Regardless of which object of taxation the organization has chosen, take into account income from the sale of finished products when calculating the single tax (Articles 346.15 and 249 of the Tax Code of the Russian Federation). Income will be proceeds from sales. In the sales proceeds, also include advances received for the upcoming delivery of finished products (clause 1 of article 346.15 and clause 1 of article 249 of the Tax Code of the Russian Federation). How to calculate revenue, see On what income you need to pay a single tax under simplification.

If a simplified organization has chosen as an object of taxation income reduced by expenses, reduce sales revenue by expenses associated with the production and sale of products (clause 2 of Article 346.18 of the Tax Code of the Russian Federation). In this case, take into account only those expenses that are named in paragraph 1 of Article 346.16 of the Tax Code of the Russian Federation.

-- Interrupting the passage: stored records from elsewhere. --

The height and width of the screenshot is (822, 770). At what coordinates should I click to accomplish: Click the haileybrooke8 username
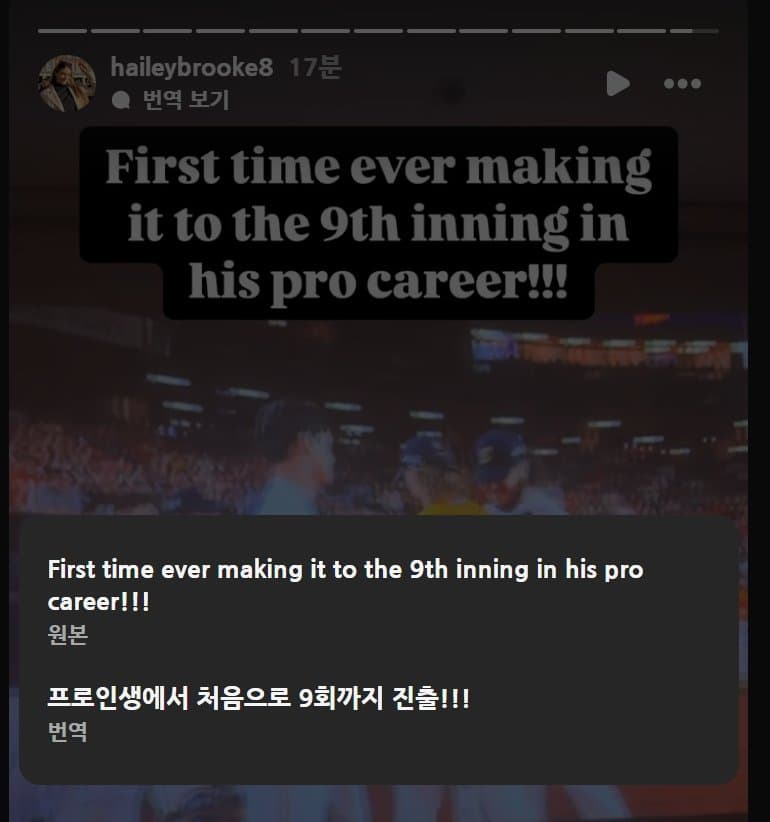coord(191,67)
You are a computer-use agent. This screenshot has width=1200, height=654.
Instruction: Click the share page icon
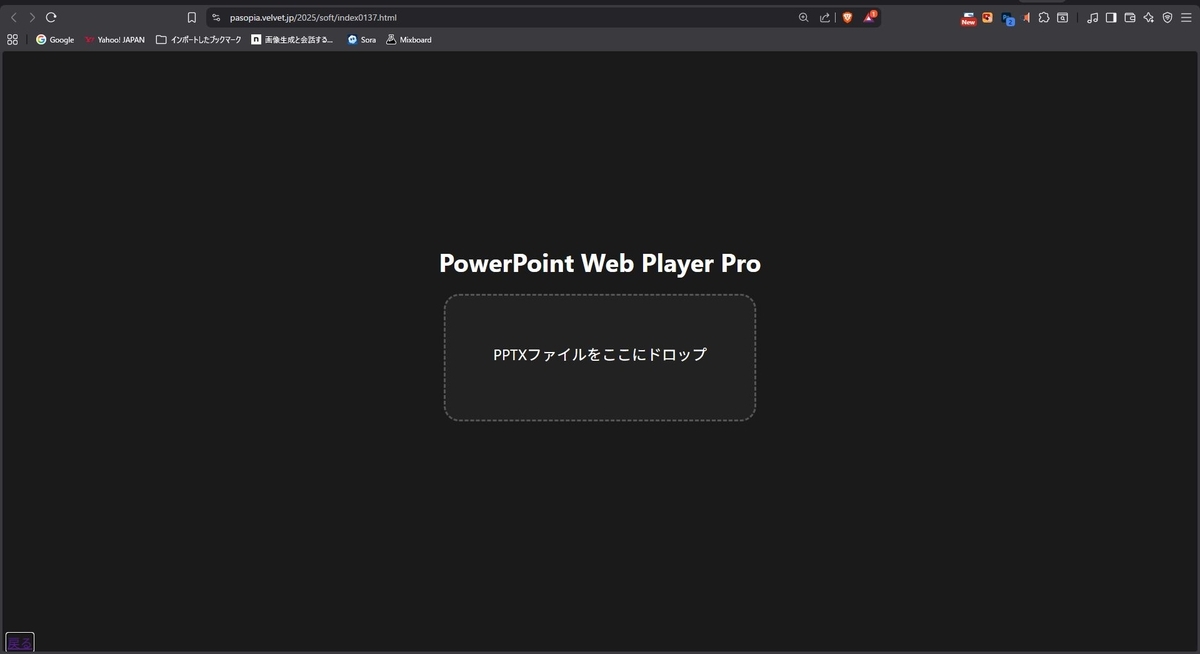point(824,17)
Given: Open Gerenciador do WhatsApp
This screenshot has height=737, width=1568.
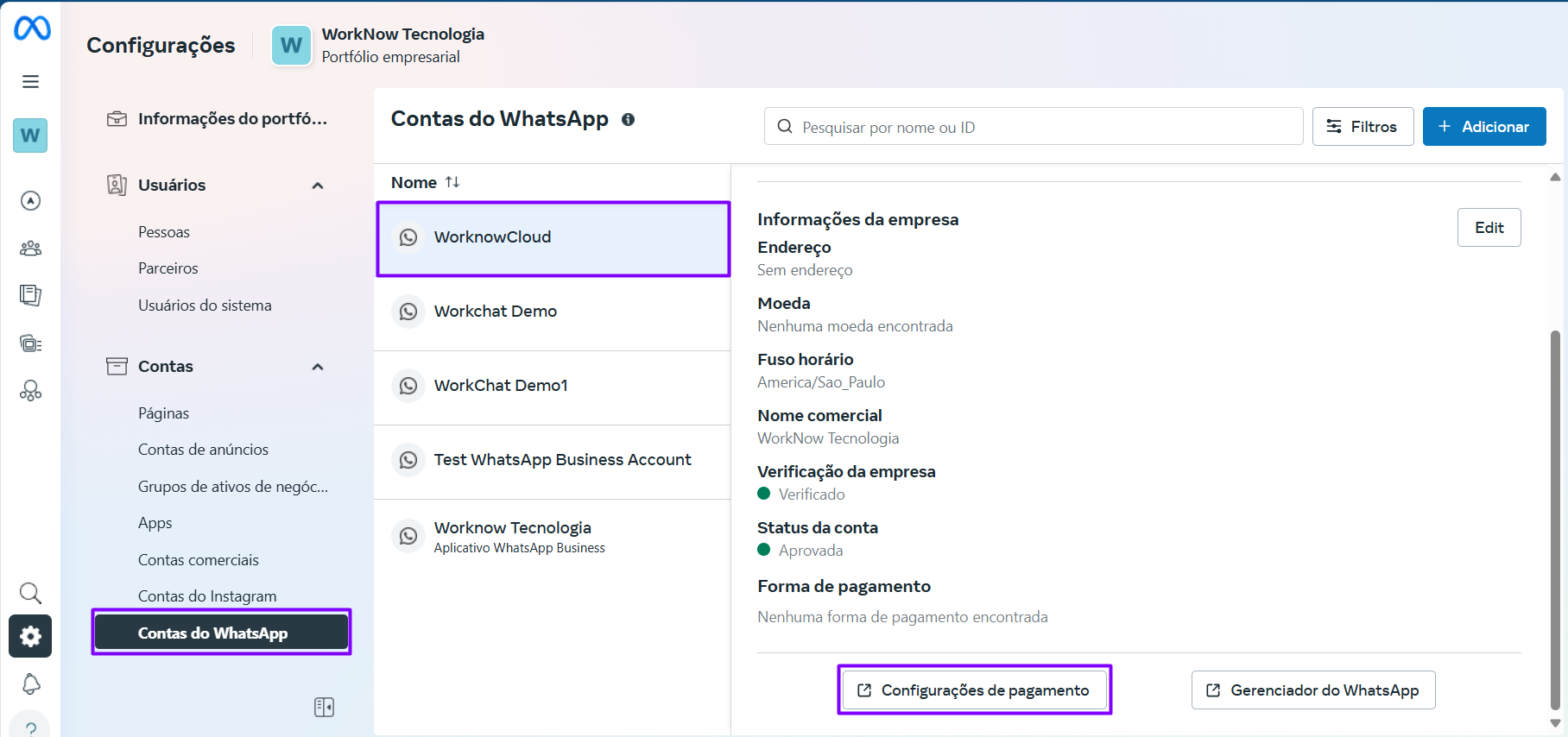Looking at the screenshot, I should 1312,690.
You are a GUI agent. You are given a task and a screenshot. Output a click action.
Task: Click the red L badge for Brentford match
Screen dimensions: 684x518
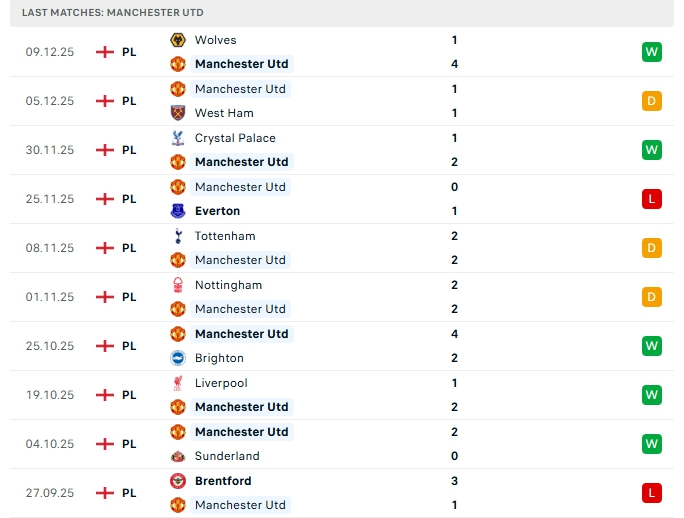click(x=652, y=493)
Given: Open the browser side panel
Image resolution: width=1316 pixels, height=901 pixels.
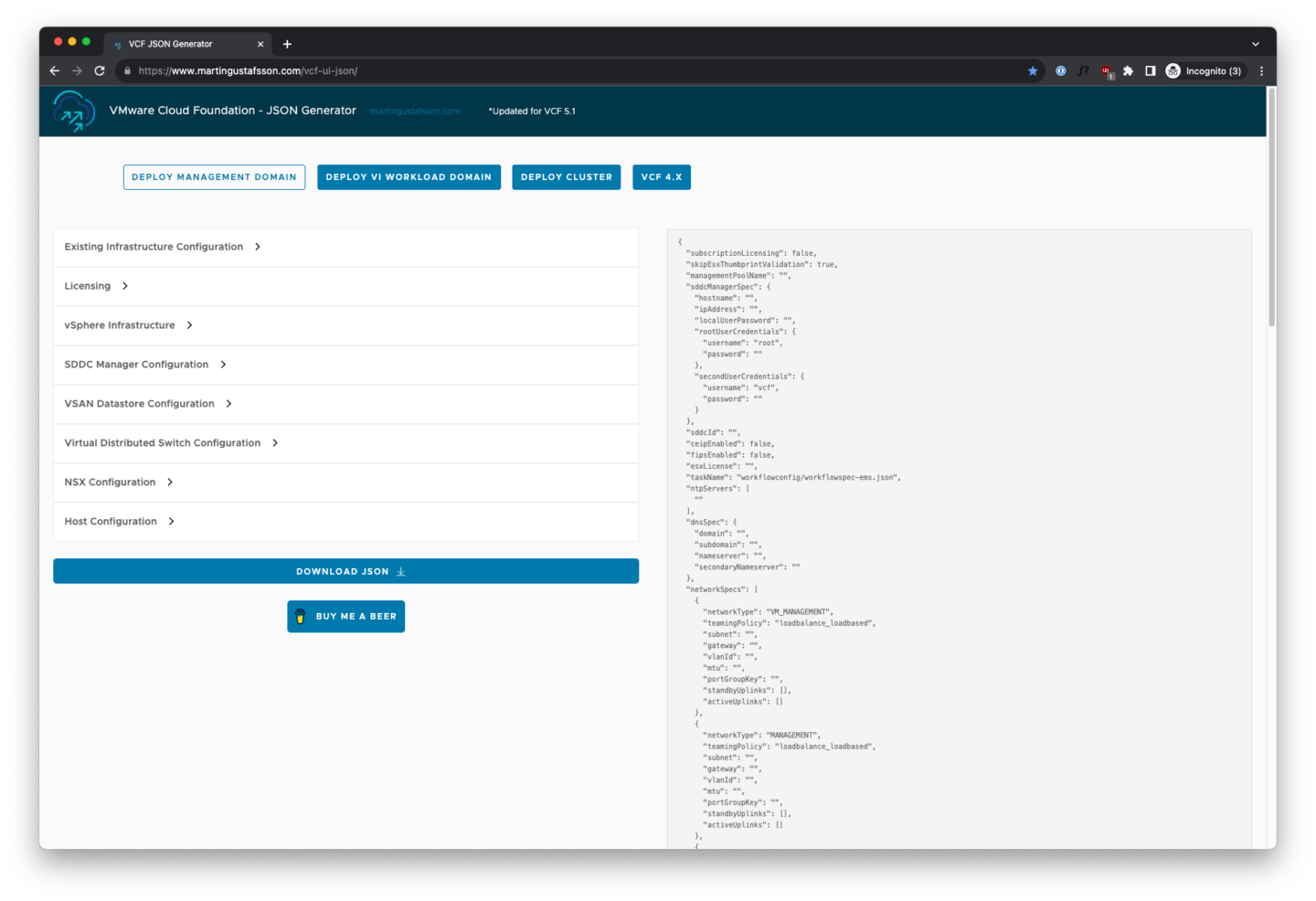Looking at the screenshot, I should 1150,70.
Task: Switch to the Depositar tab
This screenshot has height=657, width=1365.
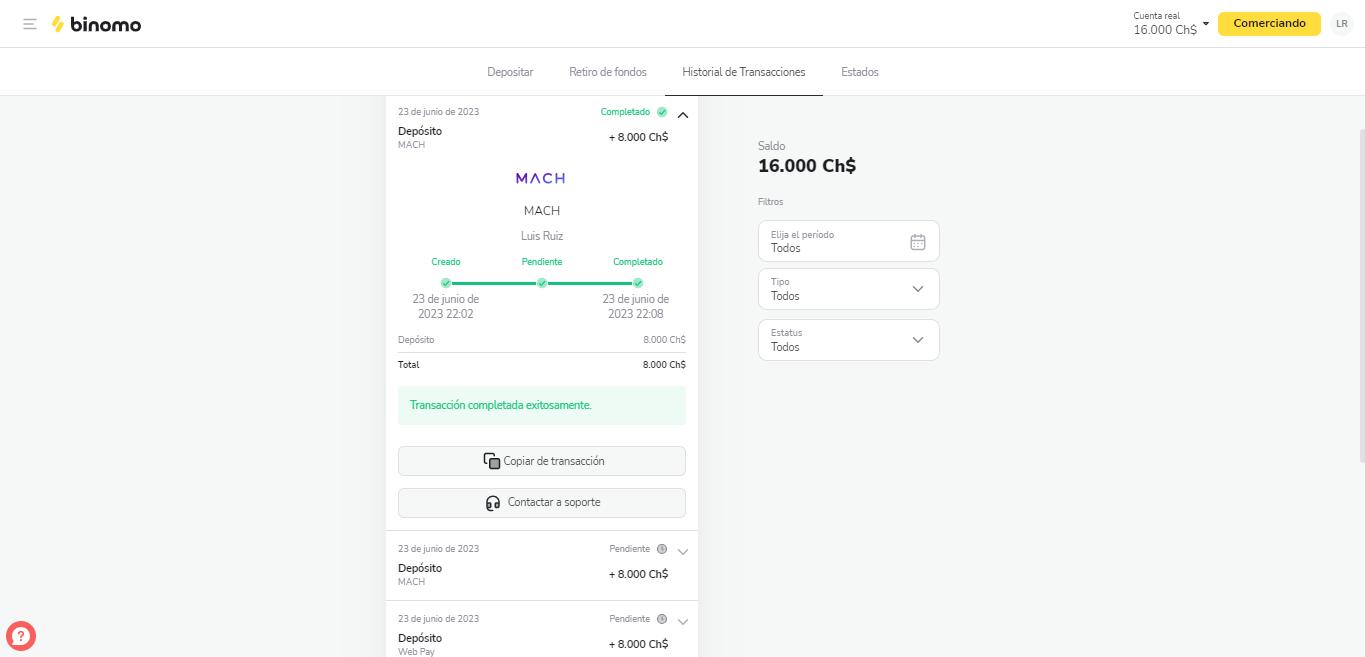Action: (510, 72)
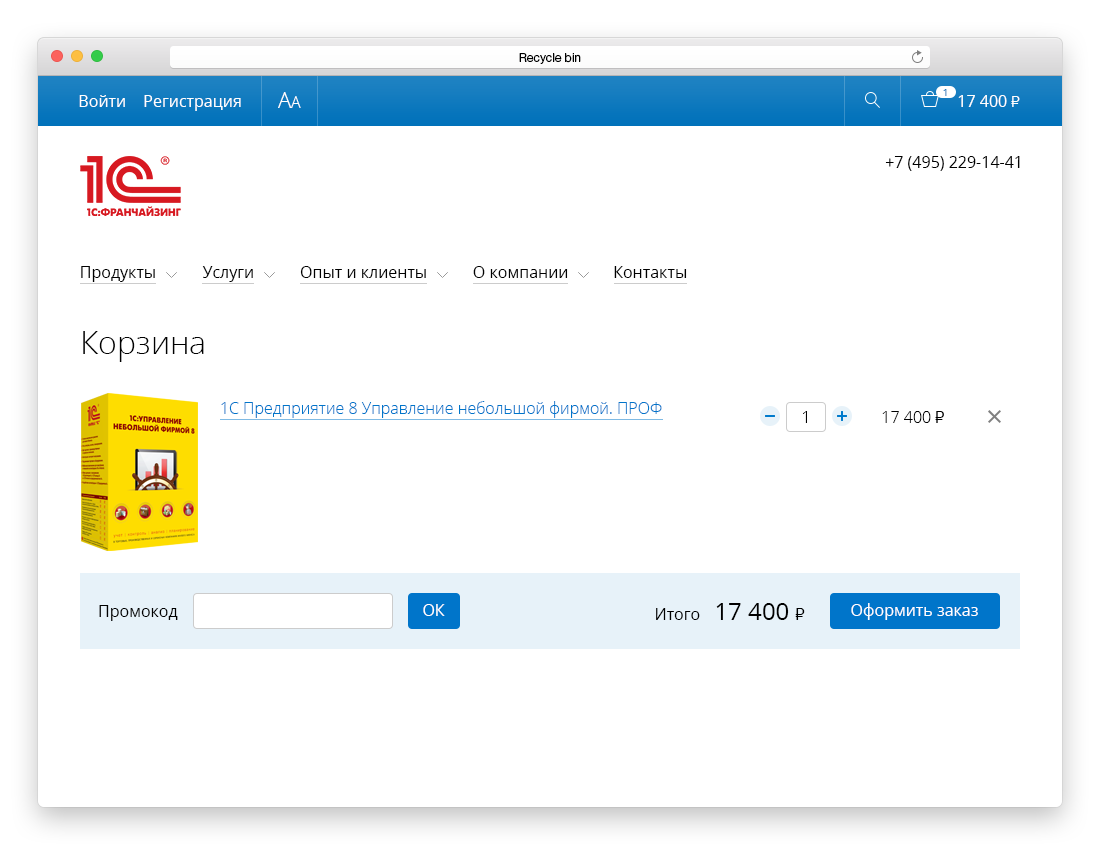Click the Оформить заказ checkout button
1100x845 pixels.
pyautogui.click(x=914, y=611)
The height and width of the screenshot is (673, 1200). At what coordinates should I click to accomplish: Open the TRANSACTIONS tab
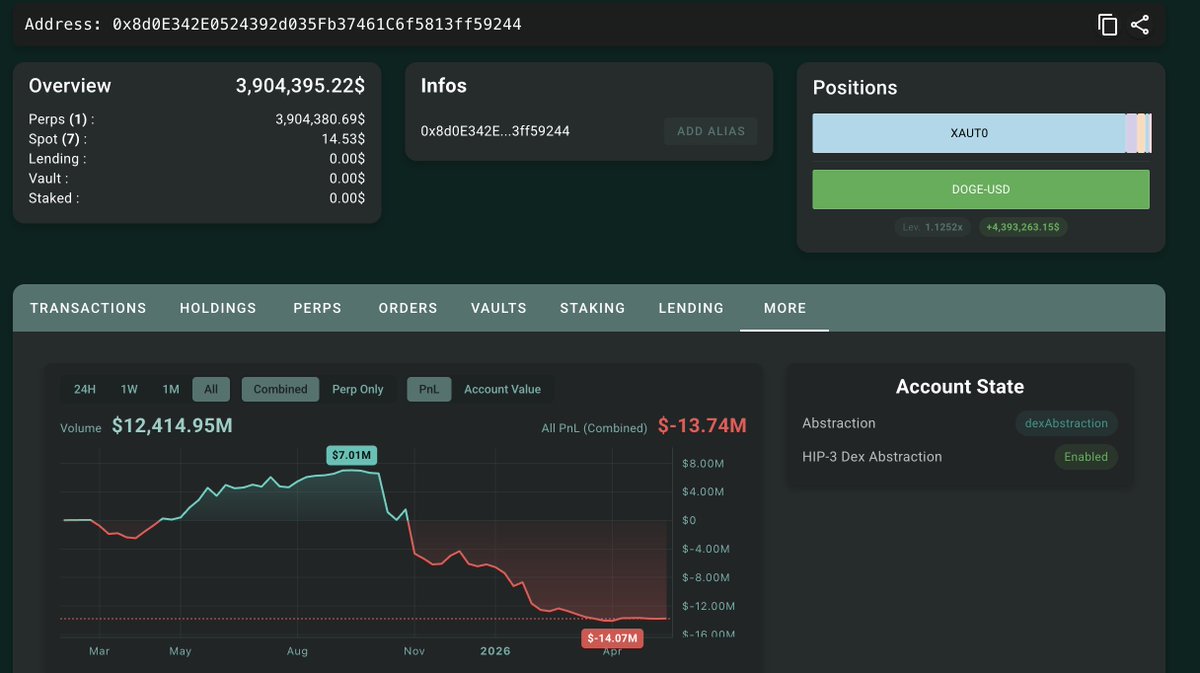tap(88, 308)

Such expenses may include, in particular:

  • expenses for the acquisition, construction and production of fixed assets;
  • costs of acquiring or independently creating intangible assets;
  • material costs, including costs for the purchase of raw materials and materials;
  • labor costs;
  • the amount of “input” VAT paid to suppliers, etc.

For more information on how to take into account expenses when calculating a single tax, see What expenses can be taken into account when calculating a single tax under simplification.

Rules for accounting of finished products

Acceptance for accounting of finished products manufactured for sale, including those partially intended for the organization’s own needs, is reflected as a debit in correspondence:

  • with production cost accounts;
  • account 40 “Release of products (works, services)”.

If the finished product is completely intended for use in the organization itself, then it can not be credited to account 43, but taken into account:

  • on account 10 “Materials”;
  • other similar accounts - depending on the purpose of these products.

In terms of accounting for the sale of finished products, when recognizing revenue in relation to its cost, account 90 “Sales” is debited.

PECULIARITY

If revenue from the sale of shipped products cannot be recognized in accounting for a certain time (for example, during export), then the following entries are made when selling finished products:

  • until recognition, these products are recorded on account 45 “Goods shipped”;
  • upon actual shipment, an entry is made according to Kt 43 in correspondence with invoice 45.

OSNO and UTII

Income and expenses from the sale of products that relate to the general taxation system should be taken into account when calculating income tax. In cases where sales of products fall under UTII (for example, when providing catering services), do not take into account income and expenses when calculating the single tax. Calculate UTII based on imputed income (Article 346.29 of the Tax Code of the Russian Federation).

Moreover, if some expenses (for example, general business expenses) of the organization are associated with both types of activities, their amount must be distributed (clause 9 of Article 274 of the Tax Code of the Russian Federation). This is due to the fact that when calculating income tax, expenses related to activities on UTII cannot be taken into account.

Income tax expenses include that part of the expenses that relates to the organization’s activities under the general taxation system (clause 9 of Article 274 of the Tax Code of the Russian Federation).